---- Quoted passage

The Friends of Ulu Muda is a coalition of Malaysian NGOs and community groups who want to stop the proposed heli-logging in the Kedah forest reserves of Ulu Muda, Chebar Besar, Padang Terap, Pedu, Bukit Saiong and Bukit Keramat. Letters to the press have inferred our group is anti-development when we are in fact pro sustainable development.
The original Environmental Impact Assessment (EIA) was critically flawed as it failed to address important environmental, social and economic aspects. Nor did it include a cost benefit analysis by which the project could be evaluated, but revenue to the state of just $6.25 million for ten years does not justify the enormous costs of replacing environmental services currently provided by the forest for free.
Helicopter logging is presented as environmentally friendly but it is unproven in Malaysia; it is expensive (hence a single token helicopter) and dangerous. The helicopter will fly just 1.5 km, but the proponent plans to build over 400 km of road through the 120,000 hectares of forest, a network equivalent to conventional logging techniques - so where is the advantage of heli-logging?
The roads would destroy millions of trees (250,000 of commercial value) that are not counted in the allowed quota. Much of the land has slopes in excess of 20 degrees, so road building damage would be enormous, and yet no input from a civil engineer was required in evaluating the EIA.
The EIA was done over too short a period to assess impact on seasonal events like rainfall and animal migrations, nor were allowances made for unusual events like heavy rain; everything was based on 'normal' and averaged cycles.
The EIA states that runoffs from the forest would be increased rather than decreased - this may be true in the short term, especially in the wet season, but shortages will be worsened in the dry. Already the north experiences droughts and logging can only make this worse.
A recent survey of Ulu Muda over just five days and in only 729 hectares found abundant rare and possibly new species of plants and animals, few of which were counted in the EIA survey. Nor did the EIA address costs to the community. A damaged catchment causes major problems for water users downstream.
The EIA admits that siltation will increase by nine times, so we deduce that the life spans of existing reservoirs will fall to a ninth. Dams built to last 100 years will be filled with silt in just 11 and must be replaced. By whom, where and at what cost? Will the loggers still be around to pick up the tab?
Currently Penang does not need extensive storage facilities for its water, but if the logging goes ahead, Penang alone (without considering consumers on the mainland, padi farmers or industry) must find hundreds of millions of ringgit to replace storage services that the forest currently gives free. The water quality will deteriorate too, so huge new investments must be made in water treatment.
An issue ignored by the EIA is Risk Analysis: what if after some time the heli-logging is changed to normal logging? What if more than three trees per hectare are taken? What is to prevent the Kedah government from changing the conditions once the project is approved? Will there be a requirement for a new EIA if the logging method or density is changed in future?

--------
---- Collected data

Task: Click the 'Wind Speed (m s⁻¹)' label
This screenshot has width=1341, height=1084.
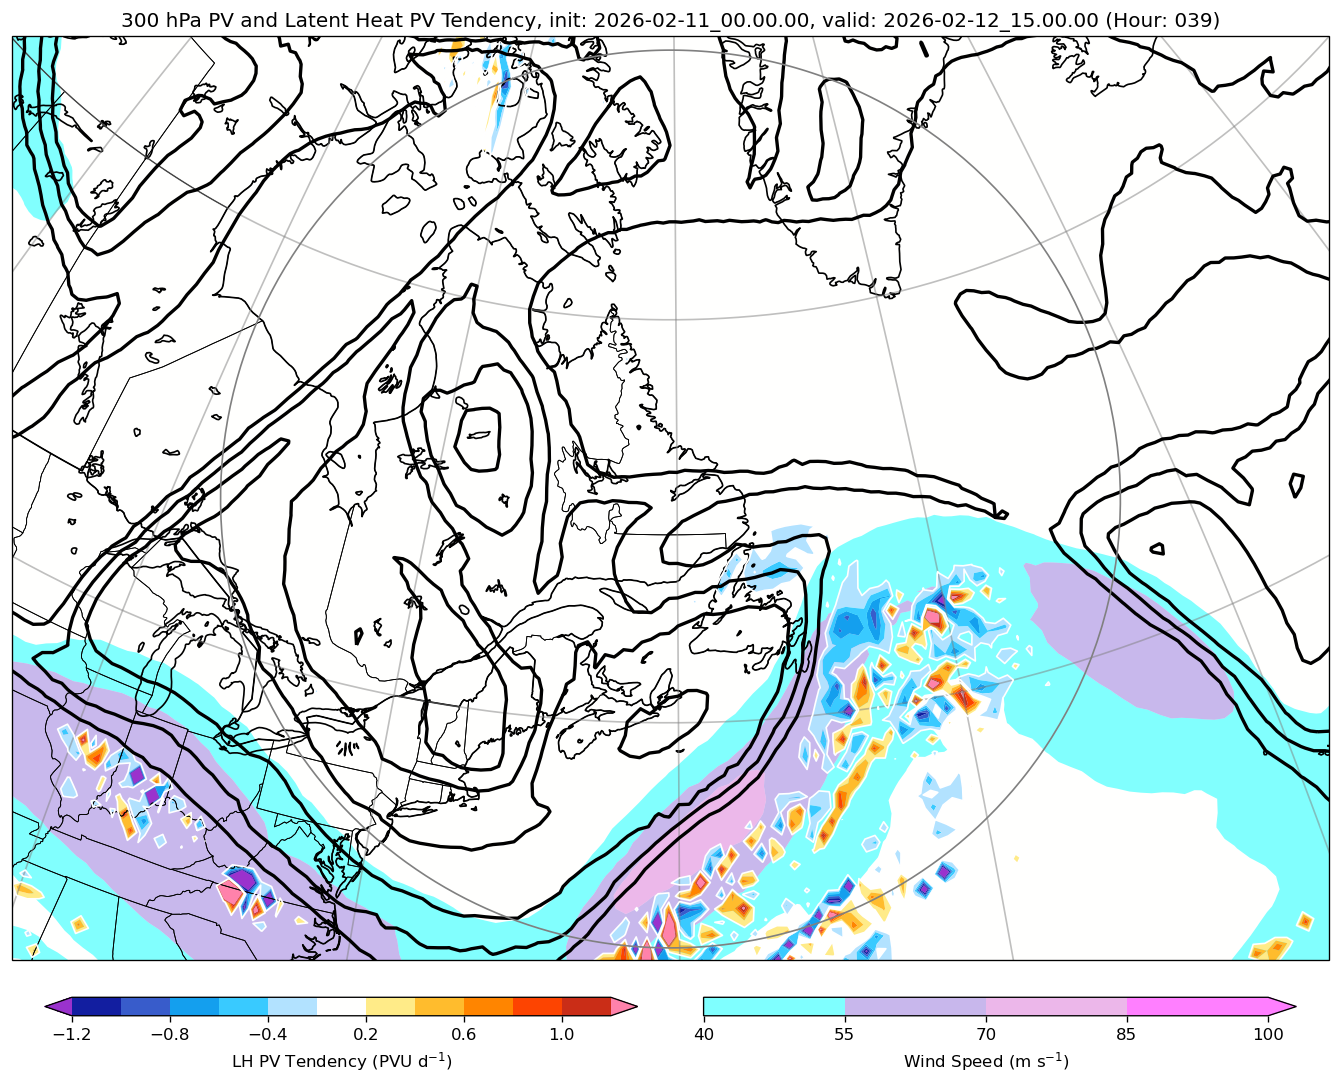Action: click(986, 1061)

--------

## Task statement
According to the text on heli-logging in Ulu Muda, how many trees of commercial value would the planned roads destroy?

## Final result
250,000